**Page extract**
= = = =

I. Illinois Law Governing Contract Formation

Because Illinois law does not require a signature in order to form a valid contract, the lack of a signature here does not preclude the Agreement from being mutual and supported by consideration. Additionally, because the substance of the contract is clear, the absence of the date does not make the Agreement fail for lack of definiteness.

A. Mutuality and Consideration

In determining the validity of a written agreement under Illinois law, the focus is on the intent of the parties. See Lynge v. Kunstmann, 418 N.E.2d 1140, 1144 (Ill.App.Ct. 1981). Illinois courts have found that "a signature is not always essential to the binding force of an agreement." Id. The purpose of a signature on the agreement is to show mutuality or assent, but mutuality and assent can also be shown by the conduct of the parties. Id. However, if the parties made a signature a condition precedent to the validity of the agreement, the unsigned agreement would not bind them. Id.; see also Crum v. Krol, 425 N.E.2d 1081, 1084 (Ill.App.Ct. 1981) (holding a contract valid despite the absence of a party's signature because the documents did not expressly require that party's approval as a condition precedent).

The Agreement at issue was signed by the Plaintiff, but not signed by the Defendant. Additionally, the Agreement was attached to the purchase contract, which was signed by both Plaintiff and Defendant. The language of the Agreement specifies that "by signing this Arbitration Agreement you and we agree to submit our disputes to arbitration." While this language clarifies what the signed Agreement does, it does not rise to the level of creating a condition precedent requiring both parties to sign in order to make the Agreement valid. Plaintiff does not contend that there was a lack of agreement to the arbitration provision, but merely that the Agreement is not enforceable for lack of mutuality because Defendant failed to sign. However, Defendant's intent to be bound by the Agreement is shown by its conduct: Defendant produced the Agreement, and attached the Agreement to the purchase documents signed by both parties. Consequently, the lack of Defendant's signature does not make the Agreement fail on these facts.

= = = =

**Supplied data**
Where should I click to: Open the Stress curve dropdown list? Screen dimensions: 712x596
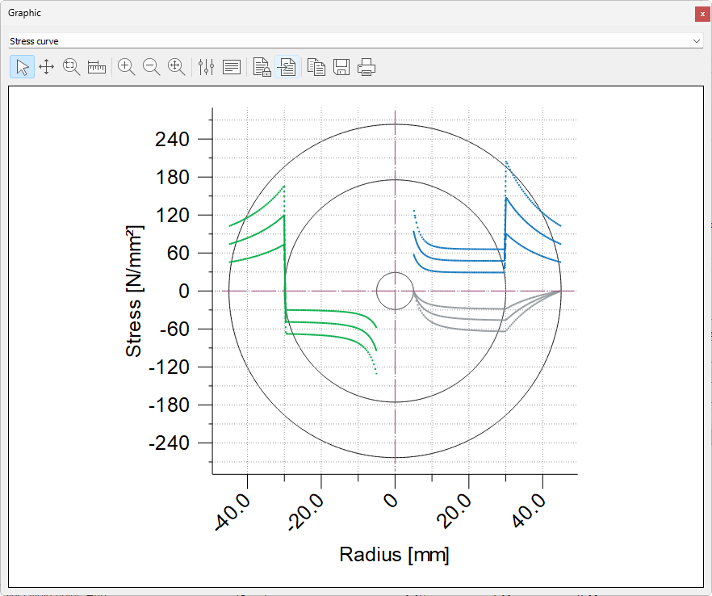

= = = =

**Directions for this task**
Answer these questions from the Illinois contract-law text:
(a) On what does Illinois law focus in determining the validity of a written agreement?
(b) Which party did not sign the Agreement?
(c) To which document was the Agreement attached?

**Result**
(a) The intent of the parties.
(b) The Defendant.
(c) The purchase contract, which both the Plaintiff and the Defendant signed.